Below are the records. Retype exactly the lines between the lines holding "Task: Expand the Air Conditioning bookmark" and "Click the blue", inclusive.

##### Material for this task #####

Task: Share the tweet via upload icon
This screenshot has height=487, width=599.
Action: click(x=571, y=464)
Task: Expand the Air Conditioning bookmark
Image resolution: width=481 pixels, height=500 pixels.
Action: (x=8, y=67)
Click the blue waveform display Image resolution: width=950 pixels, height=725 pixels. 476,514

#####
##### Material for this task #####

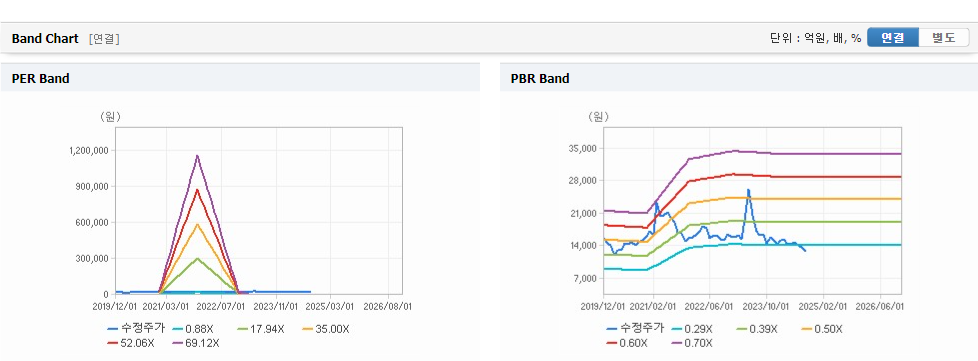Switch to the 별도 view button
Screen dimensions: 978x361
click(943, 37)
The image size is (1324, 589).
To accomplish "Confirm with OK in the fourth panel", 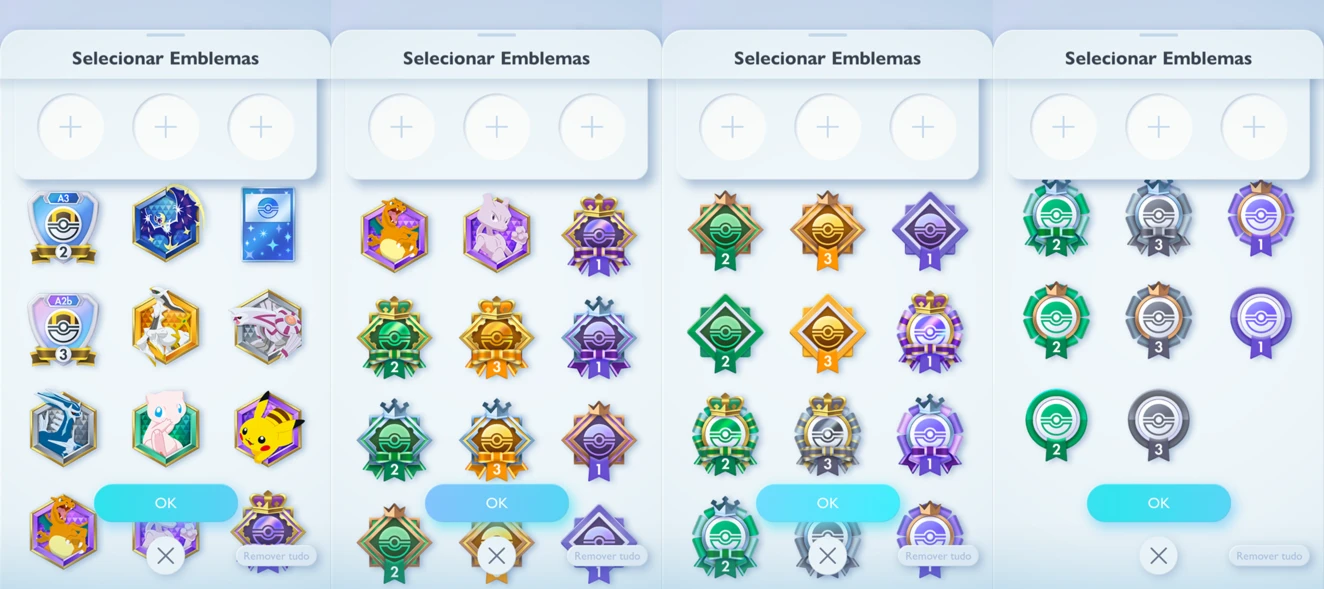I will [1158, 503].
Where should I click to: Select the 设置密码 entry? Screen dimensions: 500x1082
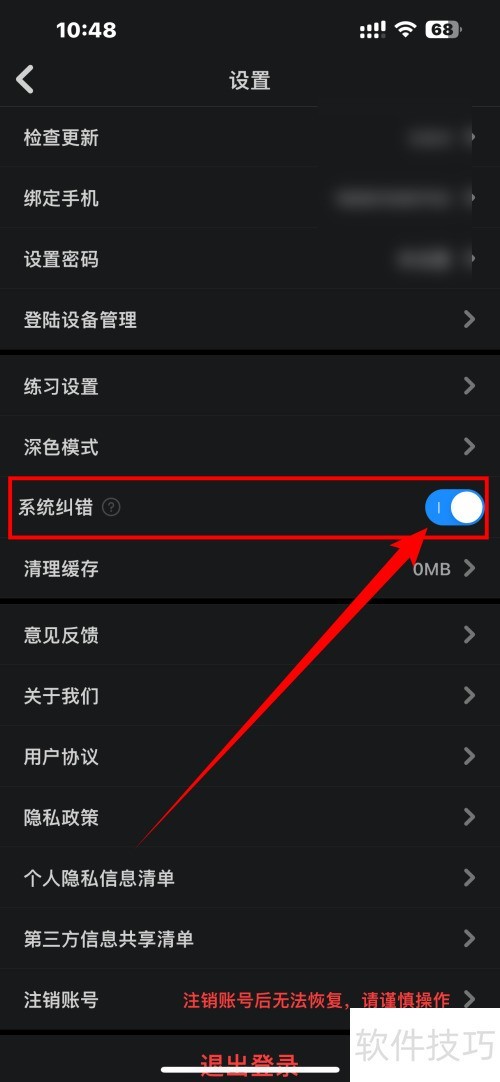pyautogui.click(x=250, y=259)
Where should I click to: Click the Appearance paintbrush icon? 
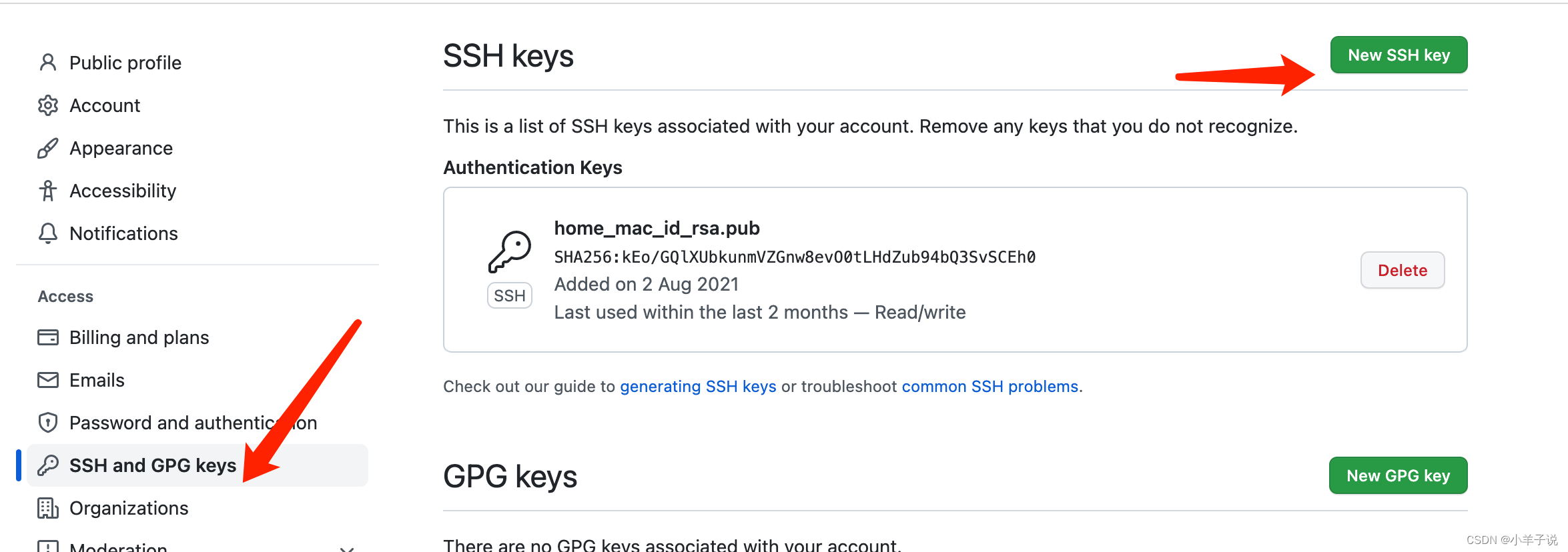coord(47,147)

#####
##### Material for this task #####

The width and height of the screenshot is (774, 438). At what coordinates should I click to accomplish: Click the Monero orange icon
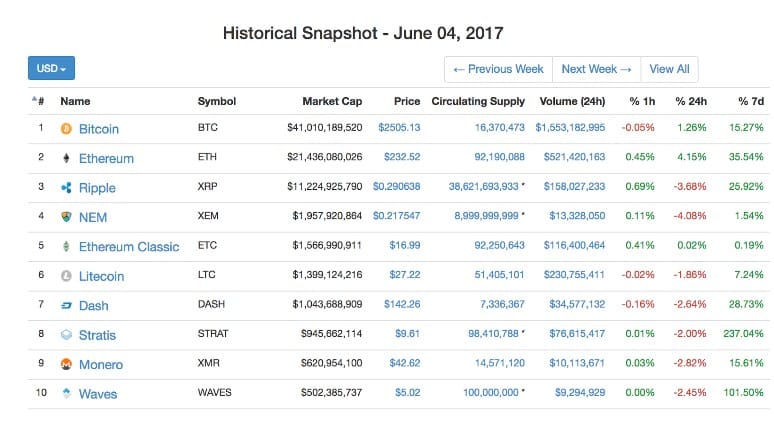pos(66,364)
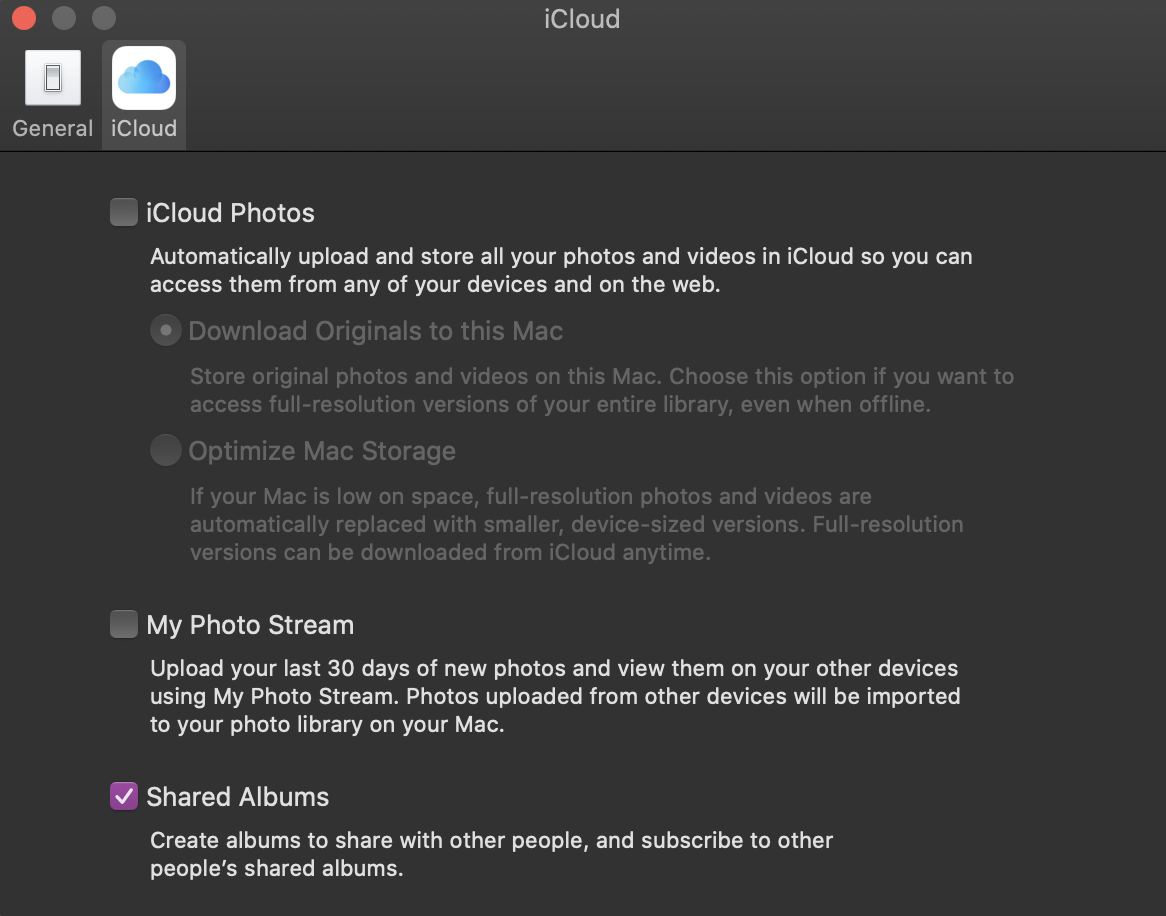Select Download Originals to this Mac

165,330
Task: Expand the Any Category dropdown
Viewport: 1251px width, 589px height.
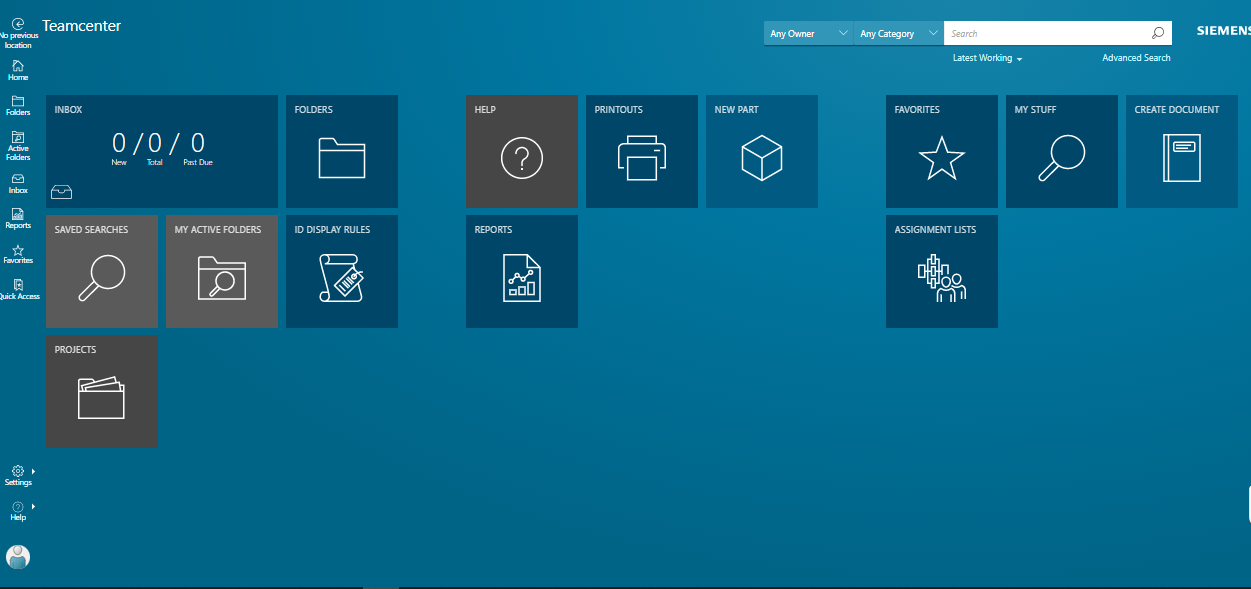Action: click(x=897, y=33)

#####

» Answer for this exercise:
Task: Expand the Air Conditioning bookmark
Image resolution: width=481 pixels, height=500 pixels.
Action: (x=8, y=67)
Click the blue waveform display Image resolution: width=950 pixels, height=725 pixels. 476,514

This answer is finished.